I'm doing an upgrade from the shop vac/dust deputy set up I'm using…the shop vac is getting a bit tired and it's really noisy. I'm going to get a HF dust collector and connect it to a thien baffle on top of my collection barrel. My main issue…how tall do the sides need to be? I've seen them 6" tall up to around 10" but nobody has a fixed "make it this way for best results" guide. My piece of lexan is 12" tall. I can cut it down if needed…but would it hurt to have the baffle that high? I"m also not 100% sure where the intake should be but near the top seems to be the best place.

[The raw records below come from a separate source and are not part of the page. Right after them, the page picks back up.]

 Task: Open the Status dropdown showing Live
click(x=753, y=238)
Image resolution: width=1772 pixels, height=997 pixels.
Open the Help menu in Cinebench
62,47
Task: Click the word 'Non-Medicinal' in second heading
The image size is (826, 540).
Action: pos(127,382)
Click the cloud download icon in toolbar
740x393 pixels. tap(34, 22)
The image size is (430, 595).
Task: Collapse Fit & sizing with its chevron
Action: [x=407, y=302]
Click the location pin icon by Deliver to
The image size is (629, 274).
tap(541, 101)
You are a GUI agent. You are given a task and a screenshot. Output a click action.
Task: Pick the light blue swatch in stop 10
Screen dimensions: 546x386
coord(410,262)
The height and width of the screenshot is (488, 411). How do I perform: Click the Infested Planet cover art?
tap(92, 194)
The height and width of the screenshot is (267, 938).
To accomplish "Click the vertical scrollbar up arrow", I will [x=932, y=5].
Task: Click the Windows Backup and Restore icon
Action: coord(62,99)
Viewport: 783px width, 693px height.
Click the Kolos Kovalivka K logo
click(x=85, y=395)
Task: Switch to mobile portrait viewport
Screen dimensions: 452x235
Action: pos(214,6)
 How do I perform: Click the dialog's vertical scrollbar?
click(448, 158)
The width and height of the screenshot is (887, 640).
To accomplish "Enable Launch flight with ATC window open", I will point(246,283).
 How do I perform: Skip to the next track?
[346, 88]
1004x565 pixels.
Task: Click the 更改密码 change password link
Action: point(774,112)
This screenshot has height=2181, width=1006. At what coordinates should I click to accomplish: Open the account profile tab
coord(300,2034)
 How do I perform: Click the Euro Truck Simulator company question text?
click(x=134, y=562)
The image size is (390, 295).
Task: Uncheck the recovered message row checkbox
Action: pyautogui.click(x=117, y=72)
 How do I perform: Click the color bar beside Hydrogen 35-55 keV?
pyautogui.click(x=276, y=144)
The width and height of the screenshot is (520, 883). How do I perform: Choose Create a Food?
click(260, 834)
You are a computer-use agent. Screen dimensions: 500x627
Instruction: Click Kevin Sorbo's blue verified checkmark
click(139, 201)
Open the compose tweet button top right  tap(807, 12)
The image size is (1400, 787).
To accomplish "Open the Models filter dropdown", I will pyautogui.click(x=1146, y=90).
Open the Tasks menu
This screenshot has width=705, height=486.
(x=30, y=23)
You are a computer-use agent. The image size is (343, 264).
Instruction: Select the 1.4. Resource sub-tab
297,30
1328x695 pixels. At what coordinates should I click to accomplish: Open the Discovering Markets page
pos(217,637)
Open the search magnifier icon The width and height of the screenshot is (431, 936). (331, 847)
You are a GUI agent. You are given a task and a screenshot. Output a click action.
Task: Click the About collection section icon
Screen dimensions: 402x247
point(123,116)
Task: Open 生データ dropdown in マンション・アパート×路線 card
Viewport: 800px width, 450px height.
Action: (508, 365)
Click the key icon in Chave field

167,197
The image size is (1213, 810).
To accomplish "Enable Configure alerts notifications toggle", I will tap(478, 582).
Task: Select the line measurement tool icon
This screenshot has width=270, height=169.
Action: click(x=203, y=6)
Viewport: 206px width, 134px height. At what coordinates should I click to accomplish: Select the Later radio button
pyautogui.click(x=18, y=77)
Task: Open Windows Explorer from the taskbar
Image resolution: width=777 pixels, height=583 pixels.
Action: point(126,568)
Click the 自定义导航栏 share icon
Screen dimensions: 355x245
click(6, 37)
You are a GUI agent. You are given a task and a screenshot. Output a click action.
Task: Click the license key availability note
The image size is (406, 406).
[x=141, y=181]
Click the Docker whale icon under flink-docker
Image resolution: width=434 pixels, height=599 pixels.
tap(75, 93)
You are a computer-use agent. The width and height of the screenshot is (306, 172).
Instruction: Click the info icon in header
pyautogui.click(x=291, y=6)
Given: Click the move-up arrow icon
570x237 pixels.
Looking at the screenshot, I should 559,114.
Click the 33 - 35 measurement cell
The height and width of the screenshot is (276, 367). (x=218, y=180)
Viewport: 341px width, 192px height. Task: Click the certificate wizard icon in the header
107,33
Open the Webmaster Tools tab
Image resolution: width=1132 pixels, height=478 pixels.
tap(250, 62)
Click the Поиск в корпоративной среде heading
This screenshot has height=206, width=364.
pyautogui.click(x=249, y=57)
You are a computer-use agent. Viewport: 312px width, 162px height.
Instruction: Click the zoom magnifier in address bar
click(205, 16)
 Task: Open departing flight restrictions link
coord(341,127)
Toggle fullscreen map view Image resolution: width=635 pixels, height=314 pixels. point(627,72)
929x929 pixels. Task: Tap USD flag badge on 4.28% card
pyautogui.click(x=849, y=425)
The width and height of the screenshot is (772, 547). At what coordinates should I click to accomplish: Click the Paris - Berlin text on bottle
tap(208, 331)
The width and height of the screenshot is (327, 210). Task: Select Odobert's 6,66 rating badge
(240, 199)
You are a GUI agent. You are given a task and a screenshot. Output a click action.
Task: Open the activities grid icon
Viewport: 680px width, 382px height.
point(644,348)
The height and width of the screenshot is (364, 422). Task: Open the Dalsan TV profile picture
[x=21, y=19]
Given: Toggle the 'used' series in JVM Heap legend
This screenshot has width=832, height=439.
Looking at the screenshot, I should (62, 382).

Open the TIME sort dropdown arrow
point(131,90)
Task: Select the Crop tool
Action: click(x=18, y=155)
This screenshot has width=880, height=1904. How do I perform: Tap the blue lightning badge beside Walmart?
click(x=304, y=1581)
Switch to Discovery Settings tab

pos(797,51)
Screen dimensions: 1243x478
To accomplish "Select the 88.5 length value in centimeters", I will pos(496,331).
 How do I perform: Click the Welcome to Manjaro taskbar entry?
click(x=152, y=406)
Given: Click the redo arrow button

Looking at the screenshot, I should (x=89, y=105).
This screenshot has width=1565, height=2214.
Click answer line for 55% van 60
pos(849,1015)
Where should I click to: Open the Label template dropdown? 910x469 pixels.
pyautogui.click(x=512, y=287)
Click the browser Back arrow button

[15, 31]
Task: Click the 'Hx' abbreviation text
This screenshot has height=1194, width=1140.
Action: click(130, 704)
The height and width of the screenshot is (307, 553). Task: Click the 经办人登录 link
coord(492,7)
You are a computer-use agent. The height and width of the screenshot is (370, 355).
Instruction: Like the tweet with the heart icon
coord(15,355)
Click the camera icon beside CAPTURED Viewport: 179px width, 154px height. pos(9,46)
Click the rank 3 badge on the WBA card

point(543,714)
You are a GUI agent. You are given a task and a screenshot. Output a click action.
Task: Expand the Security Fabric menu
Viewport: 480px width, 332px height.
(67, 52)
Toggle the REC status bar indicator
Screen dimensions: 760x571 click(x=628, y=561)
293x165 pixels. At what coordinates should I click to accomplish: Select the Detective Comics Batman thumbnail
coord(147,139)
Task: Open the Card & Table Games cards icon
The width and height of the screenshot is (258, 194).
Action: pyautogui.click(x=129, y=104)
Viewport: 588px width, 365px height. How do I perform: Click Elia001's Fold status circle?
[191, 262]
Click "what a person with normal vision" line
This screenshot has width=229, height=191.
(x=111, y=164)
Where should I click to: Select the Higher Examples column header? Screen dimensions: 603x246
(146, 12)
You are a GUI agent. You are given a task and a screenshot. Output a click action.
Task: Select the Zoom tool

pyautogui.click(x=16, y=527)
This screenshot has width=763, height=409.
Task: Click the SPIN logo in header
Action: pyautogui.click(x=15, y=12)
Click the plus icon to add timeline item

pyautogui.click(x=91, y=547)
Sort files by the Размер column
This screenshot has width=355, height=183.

Basically…I want to build this once and have it work right. Re-building the same item over and over is a waste of time/material/money. I want to minimize the cleanup from projects and have a cleaner work environment. A future project will be a downdraft table of some kind for when I'm sanding smaller pieces.


----------



## crank49 (Apr 7, 2010)

A Thein Baffle is a cheap cyclone.
The baffle and the cyclone both work by accelerating dust and air in a circular direction so the larger particles are stripped from the air flow by centrifugal force. The slot of the Thein baffle and the bottom of the cyclone that expands into the dust bin at the bottom serve to allow the dust to escape in one direction and the air to continue in the other direction, back up to the duct leading to the fan inlet.

Why am I explaining this? Because the action of accellerating the flow requires a good amount of pressure. Pressure in a dust collector costs horsepower. A lot of it. If you don't add horsepower in the form of a bigger motor, the system will balance itself by reducing the air flow.

Basically, the HF dust collector is a decent machine as it comes from the factory. I've used one for almost 10 years. It does need to capture fine dust better. The best way to do this is with the replacement of the 30 micron bag with a cartridge filter. This is by far the best improvement you can do.

The secondary best thing you can do is to put an expansion chamber between the dust source and the fan inlet. This can simply be a trash can with an inlet and an outlet pipe in its lid. This chamber will capture most of the big dust and chips without dragging the system pressure down like a cyclone or Thein baffle will.


----------